The Herald-Sun review of "Land of Dreams" by Blue Greenberg
the ‘Land of Dreams’
Blue Greenberg
Bryce Lankard’s photographs are about a place that was; the Scrap Exchange exhibition is about a new location that is. For 20 years, Lankard has looked at his beloved pre-Katrina New Orleans and celebrates it, warts and all. At the Scrap Exchange a number of artists joined a salute to its 20 years.
In these days of camera phones where the unthinkable is shot and transmitted by amateurs, Lankard’s photographs are not of the moment; they are, however, documents that situate a place in its time. Carefully organized, crafted and true to detail, in this exhibit Lankard has chosen moments in the lives of people who made up the warp and woof of New Orleans. Unasked, is the question, “Do we really want to resurrect the New Orleans of the past with its poverty, its squalor and its slums hidden behind the fantasies of the tourists?” Can we have New Orleans back as the dream world of fun and make-believe, or has the dream disappeared forever when the truth about the Ninth Ward made the headlines?

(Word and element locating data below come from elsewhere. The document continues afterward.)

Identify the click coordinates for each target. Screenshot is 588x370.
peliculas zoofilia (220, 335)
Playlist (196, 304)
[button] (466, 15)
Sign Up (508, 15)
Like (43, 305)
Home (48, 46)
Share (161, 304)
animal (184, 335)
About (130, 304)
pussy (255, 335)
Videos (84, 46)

Lankard’s photographs are in stark black and white; they invite long looks, nostalgic memories, anger, shock and a longing for the fairy tale of Mardi Gras. There is the beautiful young boy dressed in his finery before the parade of the Money Wasters Social Aid and Pleasure Club; the musicians and strutters marching with the Golden Trumpets Social Aid and Pleasure Club and Native Americans on Super Sunday. And there are the masked Flambeaux and a Zulu member getting his make-up applied. In another part of town are young white girls dressed for the Mystic Krewe of St. Anne and the pre-teen princesses sitting in a circle waiting for the Krewe of Caesar to begin while the older male leaders of Caesar pose for pictures backstage before the ball.
There are also other photographs: the naked female entertainers and the women who bare their breasts, the street entertainers, a kid playing a trombone as big as he is, a saxophone player in front of the Cabildo. And there is a homeless sleeper on Bourbon Street, two kids playing with a make-believe pistol and a toddler on a tricycle that has no front wheel.
Lankard has it all, the funeral parades, the above-ground cemetery and the church with its wall of offerings of limbs and crutches to a blessed saint. In his introduction to his catalogue, the artist describes New Orleans as “Graciousness and dissolution. Squalor and elegance. It is a city that knows how to live a life fully — how easy it is to take one.” That city is gone; that land of dreams is history.